Yes, there is a prequel book that I did not read, because I do what I want. This would probably be richer if you read in publication order, but it’s one of those situations where the prior book is set several generations before, so, you know.
Anyway, yes, the premise sounds great, and large portions of this book are wonderful. This manages to
feel Shakespearean, and I don’t mean that it feels tragic (though it has that mode). It’s bawdy and political and deeply concerned with how history turns upon character, and how people stand or fall on their flaws.
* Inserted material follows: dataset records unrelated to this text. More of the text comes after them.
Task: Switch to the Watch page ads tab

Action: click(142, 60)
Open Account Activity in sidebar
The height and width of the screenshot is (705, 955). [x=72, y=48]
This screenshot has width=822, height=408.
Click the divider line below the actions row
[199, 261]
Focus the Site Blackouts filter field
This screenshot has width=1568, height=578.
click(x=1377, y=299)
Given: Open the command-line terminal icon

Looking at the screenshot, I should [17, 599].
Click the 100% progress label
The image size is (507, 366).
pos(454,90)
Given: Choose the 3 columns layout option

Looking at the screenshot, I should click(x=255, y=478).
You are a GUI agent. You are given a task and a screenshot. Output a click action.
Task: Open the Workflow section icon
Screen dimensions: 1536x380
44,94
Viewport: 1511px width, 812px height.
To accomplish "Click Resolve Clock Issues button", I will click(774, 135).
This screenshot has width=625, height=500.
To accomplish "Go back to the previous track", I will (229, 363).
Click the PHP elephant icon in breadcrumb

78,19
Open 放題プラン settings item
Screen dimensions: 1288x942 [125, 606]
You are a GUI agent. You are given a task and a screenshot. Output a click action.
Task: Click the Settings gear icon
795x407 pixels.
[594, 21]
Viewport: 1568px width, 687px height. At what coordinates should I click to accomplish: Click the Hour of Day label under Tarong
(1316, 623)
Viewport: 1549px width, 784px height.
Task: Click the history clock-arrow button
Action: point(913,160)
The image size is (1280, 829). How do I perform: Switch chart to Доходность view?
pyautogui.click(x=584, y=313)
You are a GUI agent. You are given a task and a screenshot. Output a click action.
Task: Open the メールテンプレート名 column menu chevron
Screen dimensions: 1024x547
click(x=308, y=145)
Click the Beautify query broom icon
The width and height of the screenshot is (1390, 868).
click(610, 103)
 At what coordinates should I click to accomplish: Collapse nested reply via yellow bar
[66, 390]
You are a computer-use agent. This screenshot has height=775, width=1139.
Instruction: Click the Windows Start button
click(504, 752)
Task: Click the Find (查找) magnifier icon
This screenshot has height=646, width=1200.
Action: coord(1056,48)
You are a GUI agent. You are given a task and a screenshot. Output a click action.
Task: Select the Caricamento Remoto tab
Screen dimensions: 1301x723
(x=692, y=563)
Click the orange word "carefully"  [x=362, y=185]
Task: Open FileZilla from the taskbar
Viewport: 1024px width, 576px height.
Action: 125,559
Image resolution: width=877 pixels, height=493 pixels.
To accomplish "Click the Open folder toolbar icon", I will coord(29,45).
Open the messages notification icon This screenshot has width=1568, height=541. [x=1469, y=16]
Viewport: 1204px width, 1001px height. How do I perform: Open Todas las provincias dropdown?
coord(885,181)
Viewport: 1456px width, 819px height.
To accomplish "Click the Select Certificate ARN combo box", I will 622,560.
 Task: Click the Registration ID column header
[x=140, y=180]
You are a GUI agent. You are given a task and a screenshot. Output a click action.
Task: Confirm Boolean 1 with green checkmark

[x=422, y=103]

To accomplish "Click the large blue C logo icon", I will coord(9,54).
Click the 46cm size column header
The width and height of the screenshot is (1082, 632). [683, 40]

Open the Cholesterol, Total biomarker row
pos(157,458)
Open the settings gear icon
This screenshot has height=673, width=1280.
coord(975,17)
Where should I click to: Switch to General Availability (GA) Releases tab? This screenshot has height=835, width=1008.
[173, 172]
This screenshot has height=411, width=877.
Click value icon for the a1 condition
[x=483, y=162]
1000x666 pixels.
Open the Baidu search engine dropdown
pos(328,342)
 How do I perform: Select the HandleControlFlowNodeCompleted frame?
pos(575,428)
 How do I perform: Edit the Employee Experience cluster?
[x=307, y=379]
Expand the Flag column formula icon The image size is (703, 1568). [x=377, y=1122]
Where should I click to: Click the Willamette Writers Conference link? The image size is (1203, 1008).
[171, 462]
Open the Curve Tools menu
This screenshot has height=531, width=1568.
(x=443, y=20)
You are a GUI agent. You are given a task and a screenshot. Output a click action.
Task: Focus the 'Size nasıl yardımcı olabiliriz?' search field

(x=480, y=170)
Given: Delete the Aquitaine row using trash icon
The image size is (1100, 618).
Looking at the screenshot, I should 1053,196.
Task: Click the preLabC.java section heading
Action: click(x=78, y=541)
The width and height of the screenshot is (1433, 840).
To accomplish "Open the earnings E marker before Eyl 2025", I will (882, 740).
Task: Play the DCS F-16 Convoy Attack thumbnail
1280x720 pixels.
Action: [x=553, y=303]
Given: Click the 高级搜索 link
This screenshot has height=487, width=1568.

It also has a tremendous sense of the numinous and, getting somewhat less Shakespearean here but also not in another realm or anything, a wonderful touch with multiple shades of queerness and how that functions or doesn’t in monarchist systems.
However, while I’ve read books that were too long, I can’t remember the last time I read one that was at least a hundred thousand words too long. Phew. That is truly impressive bloat. I would be rating this higher if it were like 40% shorter (which would still make it a damn long book, to be clear). I lost patience with this multiple times. I always came back and found something to enjoy again, but man.
Read if you really like queer lady knights, women running the world, that Shakespeare feeling, and a book that feels as if it is tremendously slow even as many things are happening.
Content notes: Murder, war, references to child abuse, miscarriage, cancer.